__Given request__
Please write out every line of the items below word for word, leaving the pictures out of your answer.

__Data in this exercise__

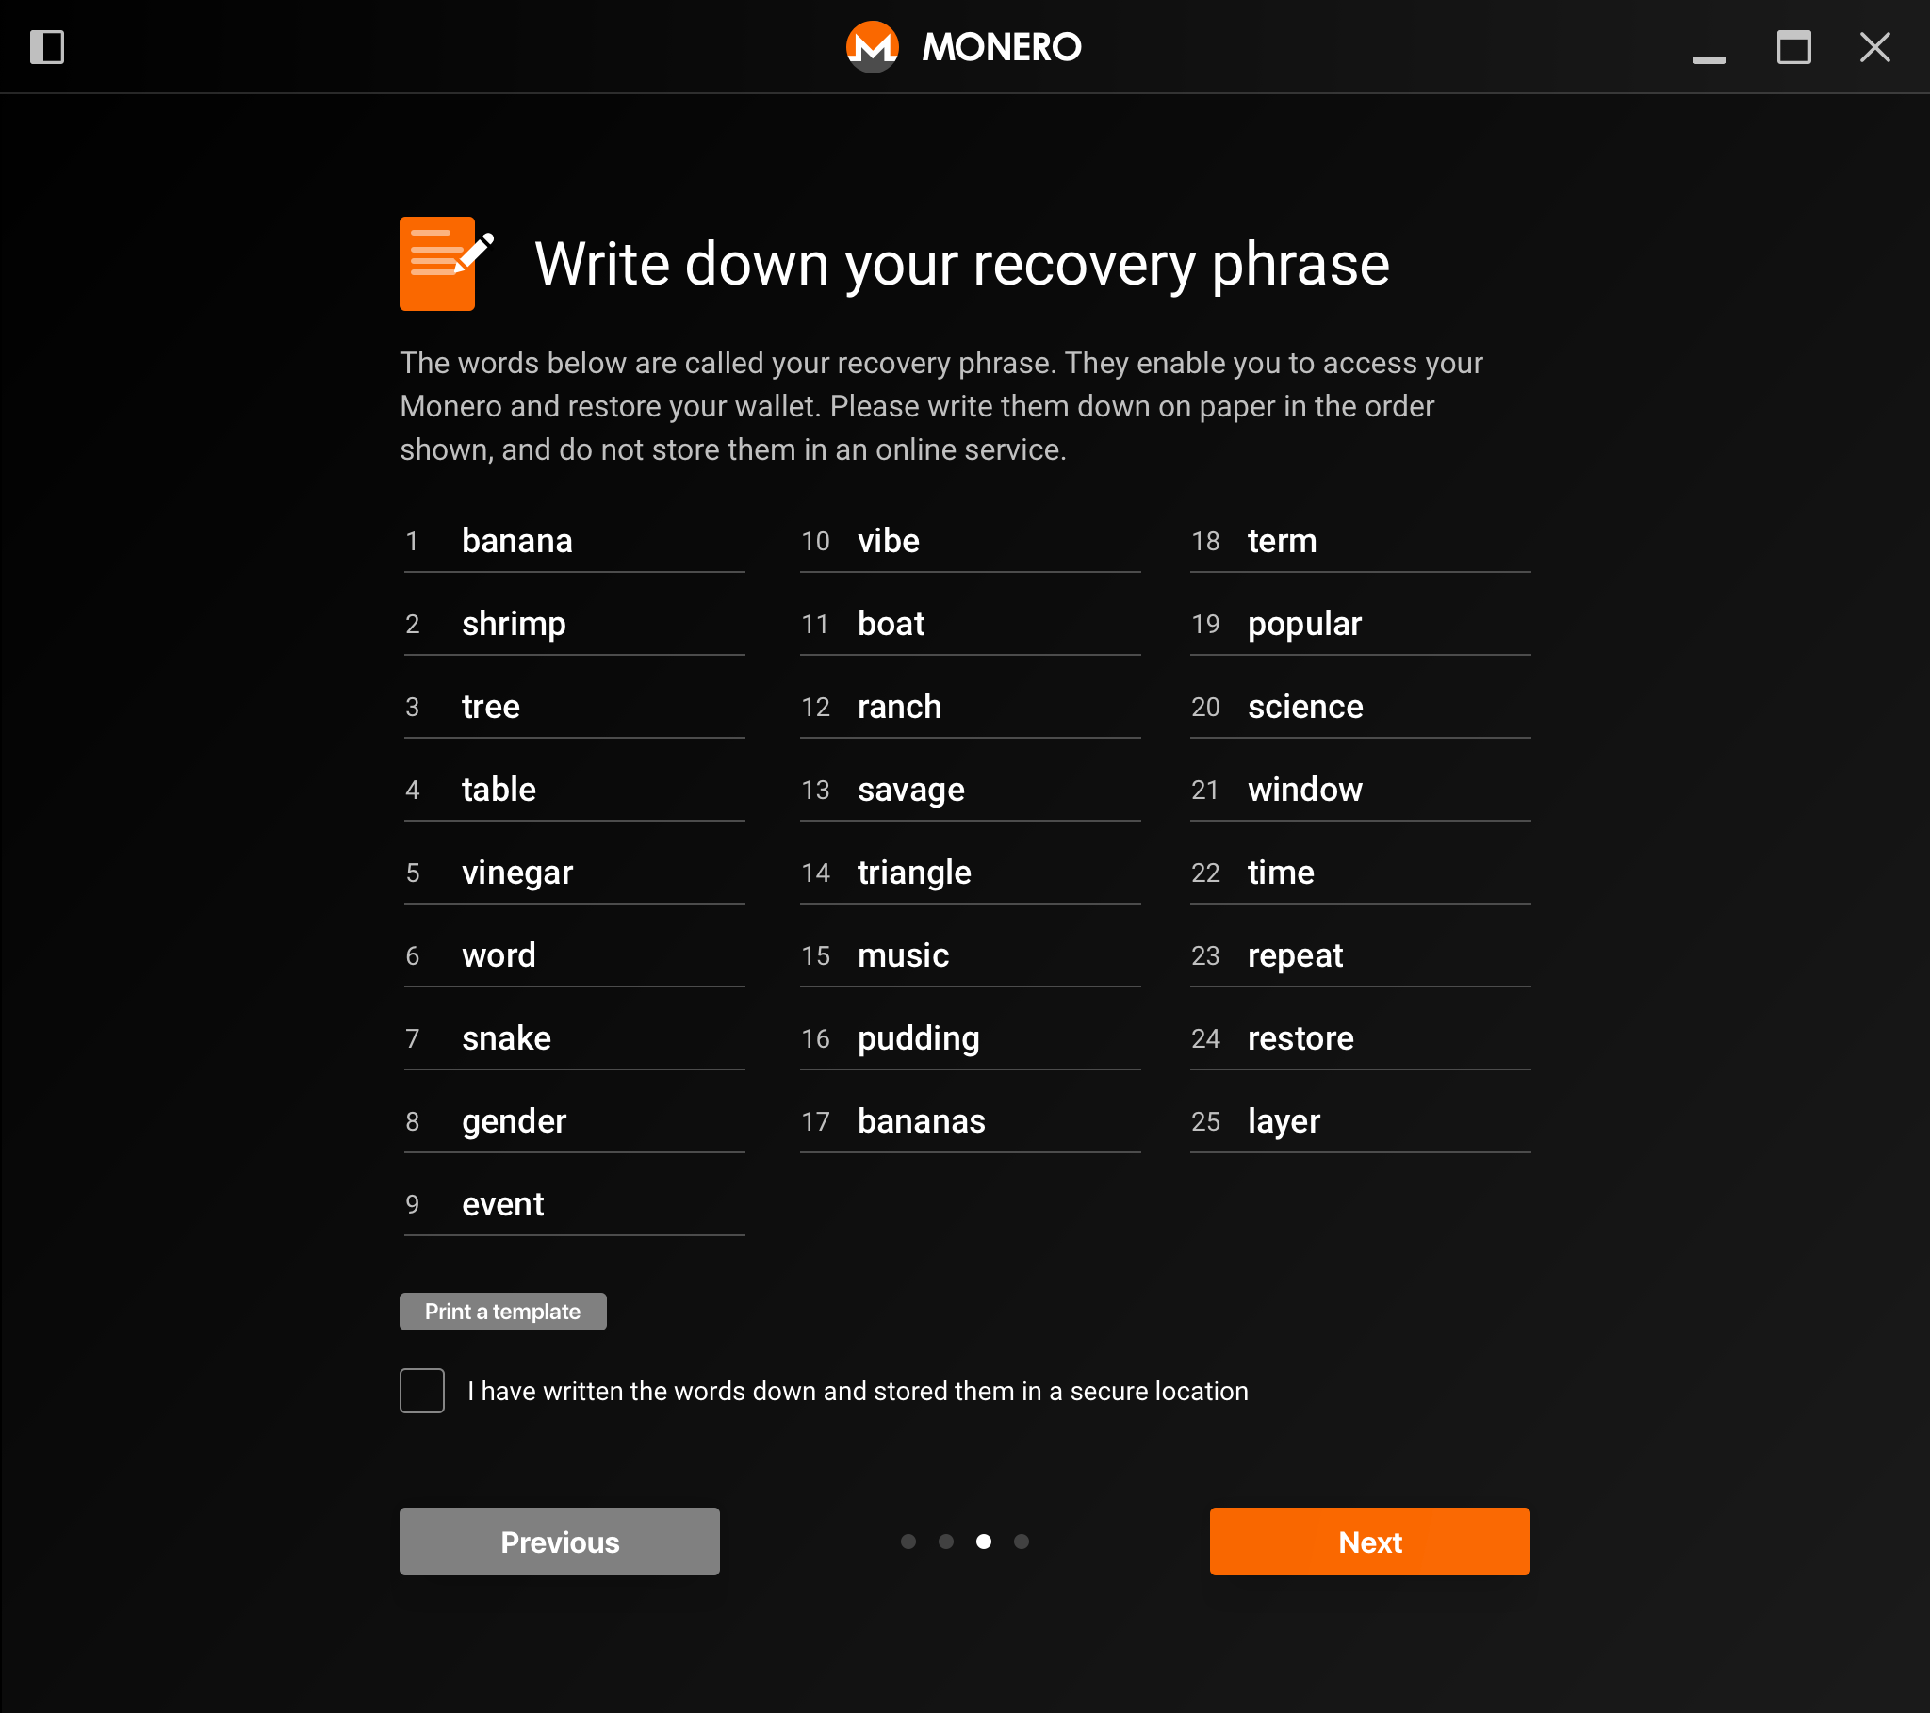Viewport: 1930px width, 1713px height.
Task: Click the second pagination dot indicator
Action: coord(944,1540)
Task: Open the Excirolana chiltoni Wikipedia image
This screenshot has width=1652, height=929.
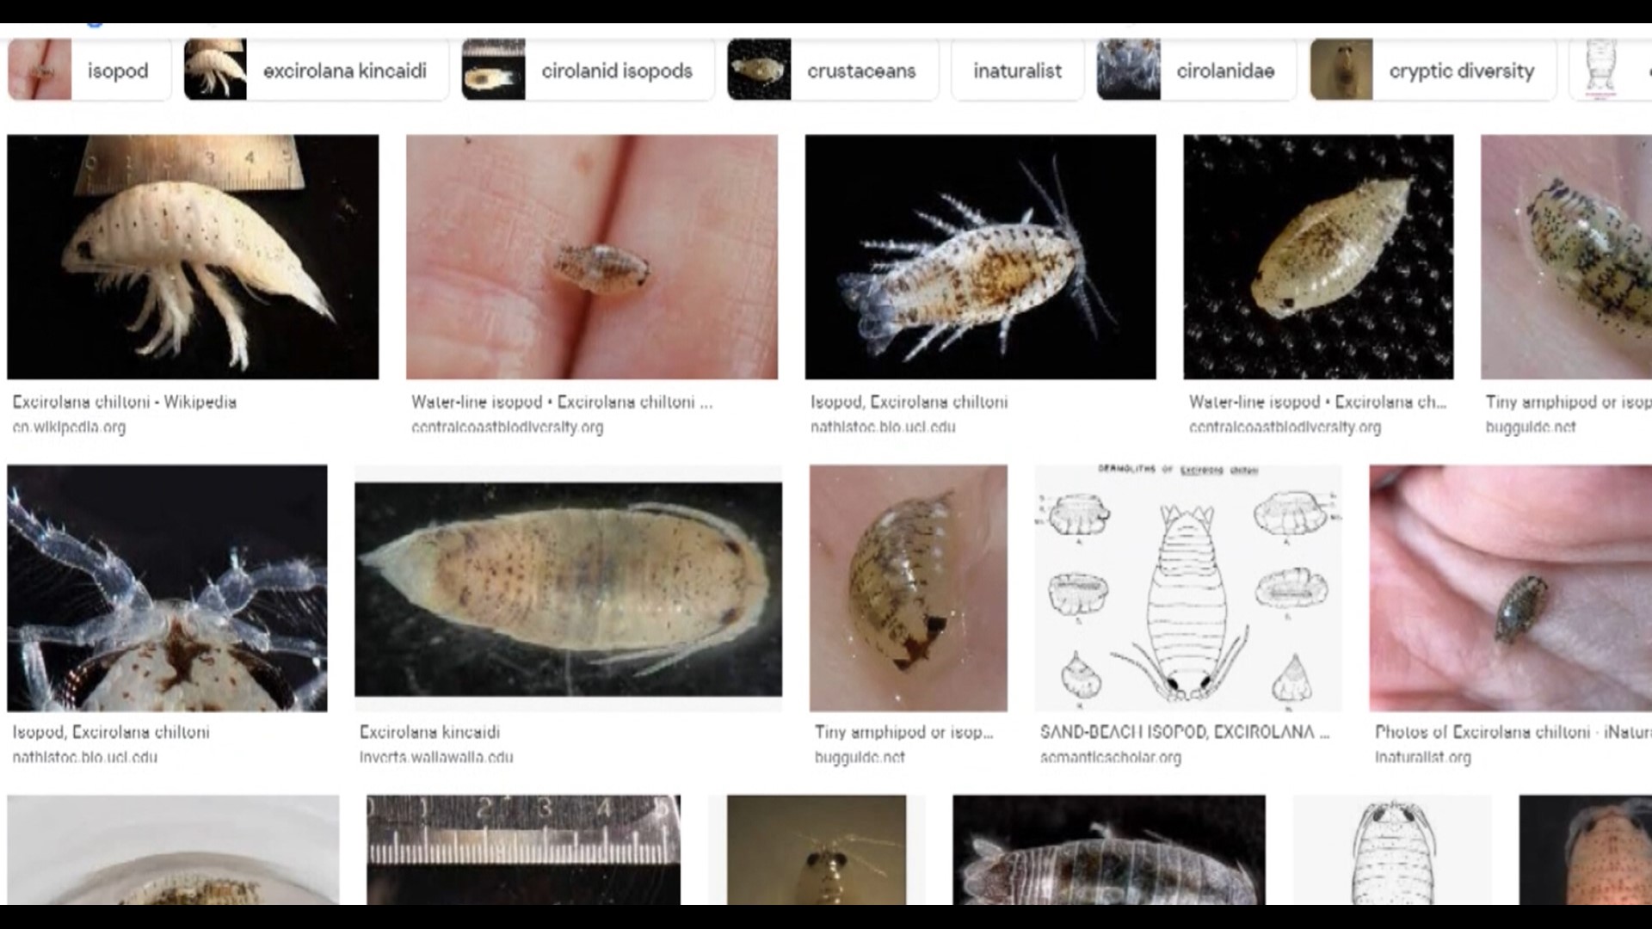Action: [x=193, y=256]
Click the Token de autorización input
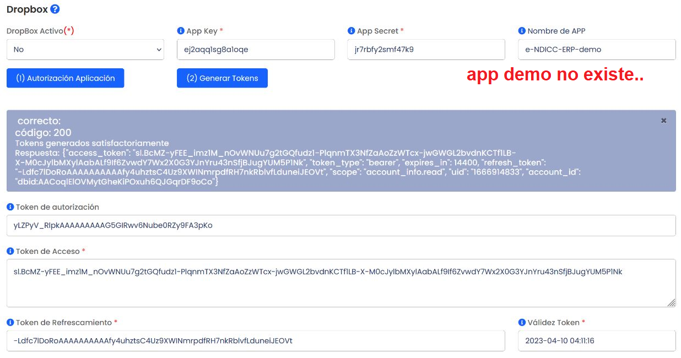The image size is (681, 358). pos(341,225)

__Written answer__
Viewport: 1930px width, 1713px height.
Task: Click the second pagination dot indicator
Action: coord(944,1540)
Task: Open the Excirolana chiltoni Wikipedia image
This screenshot has width=1652, height=929.
Action: [x=193, y=256]
Click the Token de autorización input
The image size is (681, 358). pos(341,225)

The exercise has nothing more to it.